To complicate things further, the same individual can have multiple struggles (i.e., post-traumatic stress, a learning disability, and substance abuse), each of which have different origins but which feed into one another. How to prioritize multiple diagnoses goes beyond the scope of this presentation. But it reminds us that people are never as neat as whatever categories we devise to understand them.

If it is this complicated, should the church (or any group of non-professional people) take an always-refer position that limits meaningful conversation about this subject? No, that would be unhelpful, unloving, and impossible. Why?

  1. We all have a theory of mental illness whether it is a good-accurate one or not.
  2. We struggle. This is not an us-them subject.

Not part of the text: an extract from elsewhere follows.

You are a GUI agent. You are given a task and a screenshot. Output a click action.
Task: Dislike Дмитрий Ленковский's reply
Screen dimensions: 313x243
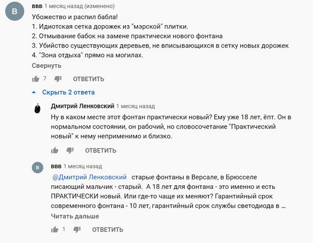70,150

We will all face these types of struggles at some point.
  3. Our everyday conversations pass along some culture and “common sense” about mental illness.
  4. For better or worse, people take what they learn in the church and apply it to their mental illness.
  5. Simplistic hope (hope that is simpler than reality permits) is actually a false hope and the church, of all institutions, wants to be leery of offering false hope (Jeremiah 8:11).

If the church ignores this conversation, several negative consequences will be strengthened.

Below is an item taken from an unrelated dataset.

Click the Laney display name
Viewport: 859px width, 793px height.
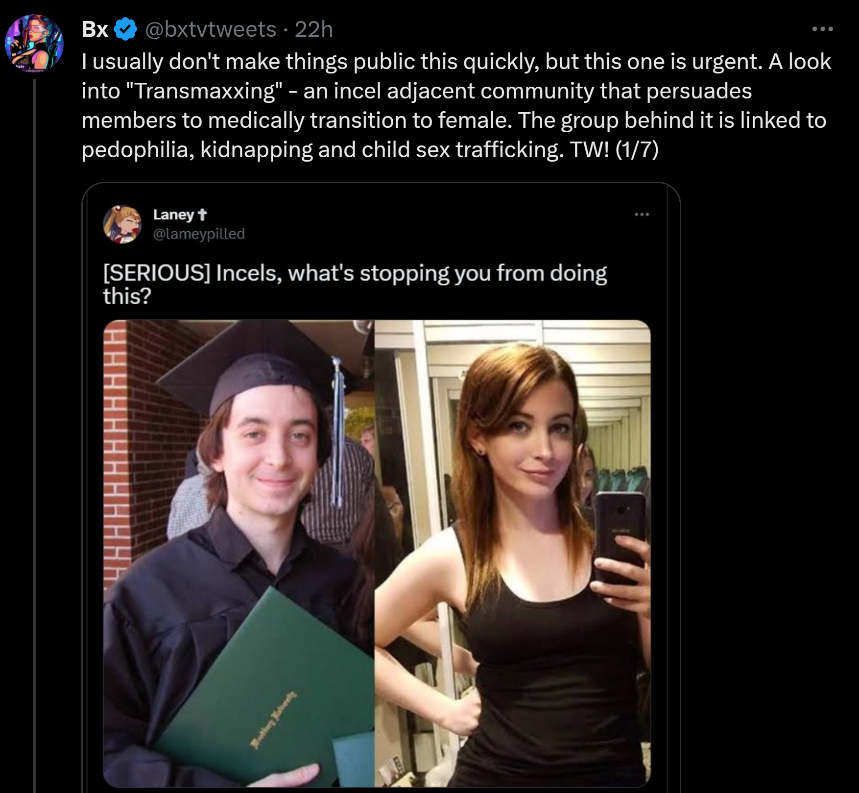click(x=174, y=215)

  1. The stigma related to mental illness will be reinforced.
  2. An excellent we all should have in the church – authentic and healthy relationships – will be negated.
  3. The discussion of mental illness will continue to grow more professional and secular.
  4. People will live as if God has little concern about their emotions, at least the unpleasant ones.
  5. We will miss an important opportunity to disciple people on how to engage with sin and suffering in this world.